• Fri. Jun 14th, 2024

Large Banks Sound Warnings on Office Loans While Stressing Limited Exposure


Apr 17, 2023
Wells Fargo's headquarters in San Francisco. (CoStar)


Wells Fargo, one of the largest U.S. commercial real estate lenders, set aside more money this year because of concerns some of those property loans could go bad. But the San Francisco-based bank and two other lenders are cautioning investors that the sky is not falling — at least not yet.

During the first quarter, Wells Fargo increased its loan-loss allowance by $643 million, an estimate of how much it won’t recover from bad loans. The bank singled out commercial real estate, and especially office loans, in putting the money aside, a move analysts say could become more common as the year goes on.

Executives at Wells Fargo, JPMorgan Chase and PNC Financial Services Group, which kicked off earnings report season for the banking industry Friday, said they are still making new loans on commercial properties. The recent failures of Silicon Valley Bank and Signature Bank may have rattled some investors, but banks say lending hasn’t come to a halt.

“I wouldn’t use the words credit crunch, if I were you,” said JPMorgan CEO Jamie Dimon in response to an analyst — who asked if there’s a credit crunch.

“Obviously, there’s going to be a little bit of tightening and most of that will be around certain real estate things,” Dimon said. “It’s not a credit crunch.”

However, with the threat of a recession still lurking, banks appear more focused than ever on commercial real estate loans, particularly on multitenant office buildings.
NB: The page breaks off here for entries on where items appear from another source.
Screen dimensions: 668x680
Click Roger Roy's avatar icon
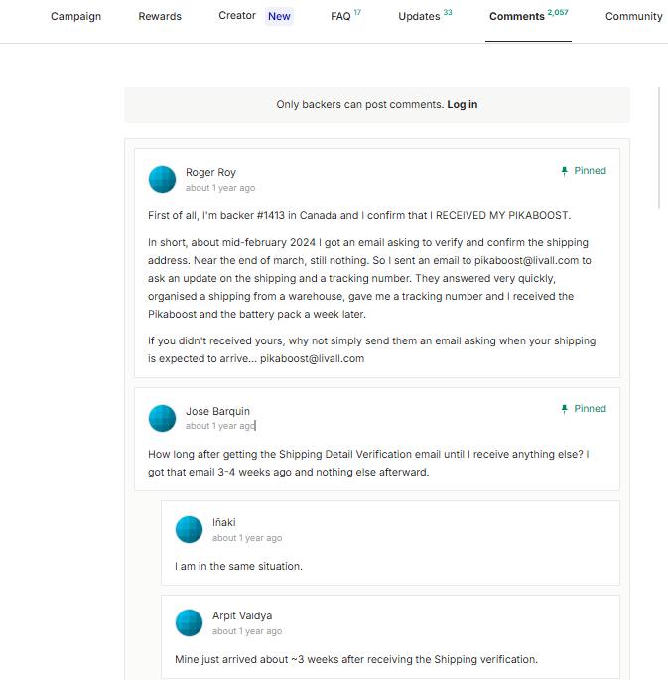(162, 179)
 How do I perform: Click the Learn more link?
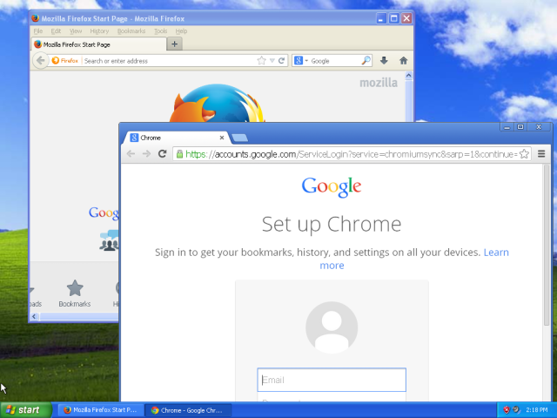pyautogui.click(x=496, y=253)
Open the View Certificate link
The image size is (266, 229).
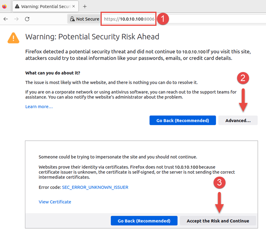(x=55, y=202)
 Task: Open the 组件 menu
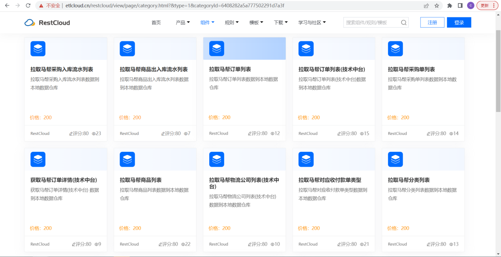(x=207, y=22)
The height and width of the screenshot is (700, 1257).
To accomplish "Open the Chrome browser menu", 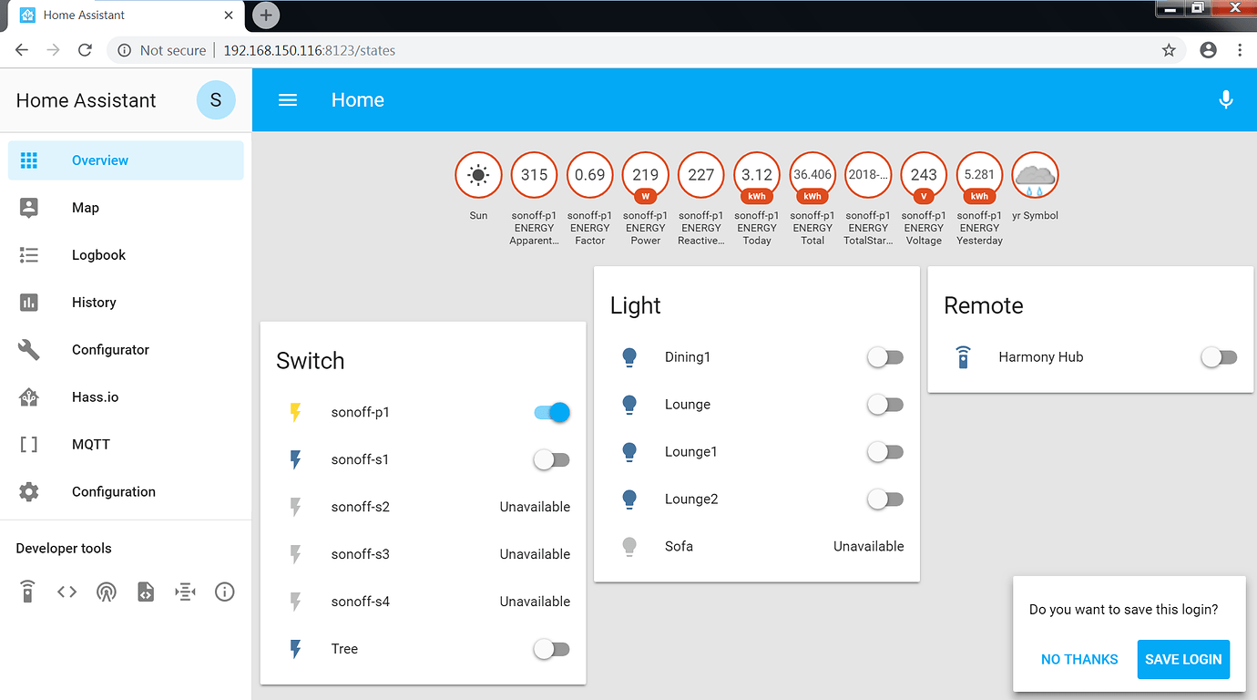I will click(x=1240, y=50).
Office property borrowers should expect to get a call soon from banks, if they haven’t already, Stuart Plesser, senior director at S&P Global Ratings, told CoStar News. Loan officers want more clarity on what office owners plan to do about loans coming due soon.

“On loans coming due in the next year or two, it would be wise to have those discussions,” Plesser said.
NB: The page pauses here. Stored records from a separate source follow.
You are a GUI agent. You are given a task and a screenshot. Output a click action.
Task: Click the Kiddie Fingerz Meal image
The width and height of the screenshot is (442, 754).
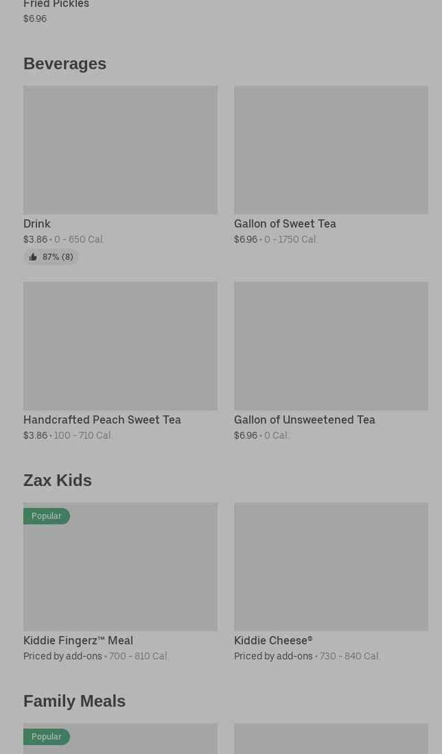point(120,576)
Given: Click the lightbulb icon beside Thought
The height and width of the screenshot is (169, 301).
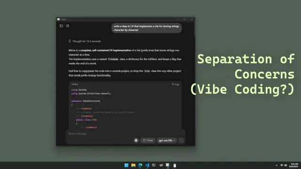Looking at the screenshot, I should (x=70, y=41).
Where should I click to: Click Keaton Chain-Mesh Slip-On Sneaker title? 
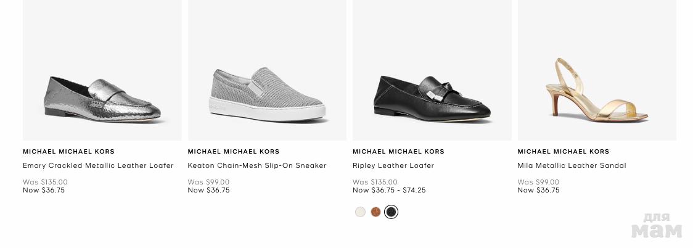[x=257, y=165]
Bankers have been focused on the financial condition of their office-based loan books for months. And regulators have warned banks since last summer to be on their toes, especially banks with the highest concentration of commercial real estate loans.

In coming weeks, some banks will probably ask borrowers to refinance outstanding loans, especially if the property’s value has declined in recent months, Plesser said. The additional equity that results will serve to protect banks if the loans go bad.

Wells Fargo, JPMorgan and PNC executives all stressed during Friday’s conference calls that exposure of those banks to risky office properties was limited

While Wells Fargo boosted its loan-loss allowance, Mike Santomassimo, the bank’s chief financial officer, said during the call that was a defensive move in the event the office market worsens.

“This will likely play out over an extended period of time,” Santomassimo said. “We’re not seeing a lot of near-term stress.”

Commercial real estate is a small part of JPMorgan Chase’s overall banking business and its portfolio includes few distressed properties, according to Jeremy Barnum, JPMorgan’s chief financial officer.

“Let me remind you that our office sector exposure is less than 10% of our portfolio and is focused in the urban dense markets,” Barnum said.

The office market represents only 2.7% of PNC’s total $36 billion commercial real estate loan book, said Robert Reilly, PNC’s chief financial officer. About 0.2% of those loans are delinquent, he said.

Multitenant office buildings are the area of concern for PNC and the buildings attached to loans in its portfolio are about 70% occupied, Reilly said.

“That’s where we see increasing stress and a rising level” of assets being transferred to delinquency, Reilly said.

But, banks’ portfolios of commercial real estate loans have continued to grow. At Wells Fargo, commercial real estate loans rose 3.1% to $154.7 billion in the first quarter compared to the same time a year earlier. PNC’s commercial property loans increased 5.3% to $35.9 billion.

JPMorgan does not break out figures for commercial real estate lending in quarterly earnings reports. It will file those numbers later this month with federal regulators.

If borrowers aren’t willing to fork over more equity, they could search for a nonbank lender that’s willing to take on more risk and refinance their loan. But even nonbank lenders are being more cautious these days, Brendan Browne, senior director at S&P Global Ratings, told CoStar News.

“Nonbank lenders may be less willing to make that type of loan today than they were a year ago,” Browne said.

Browne said he expects to see more office owners let properties go into foreclosure this year, rather than wager more of their own equity to refinance a loan.

The Century Plaza mixed-use development in Los Angeles was sold in a foreclosure auction in early April to two British billionaire brothers. Columbia Property Trust in February defaulted on a $1.72 billion loan backed by seven office towers in a step toward a potential foreclosure.

Two regional banks — M&T Bank in Buffalo, New York, and Pinnacle Financial in Nashville, Tennessee — report first-quarter earnings on Monday. About two dozen other banks will issue earnings reports later in the week, including Bank of America and Goldman Sachs.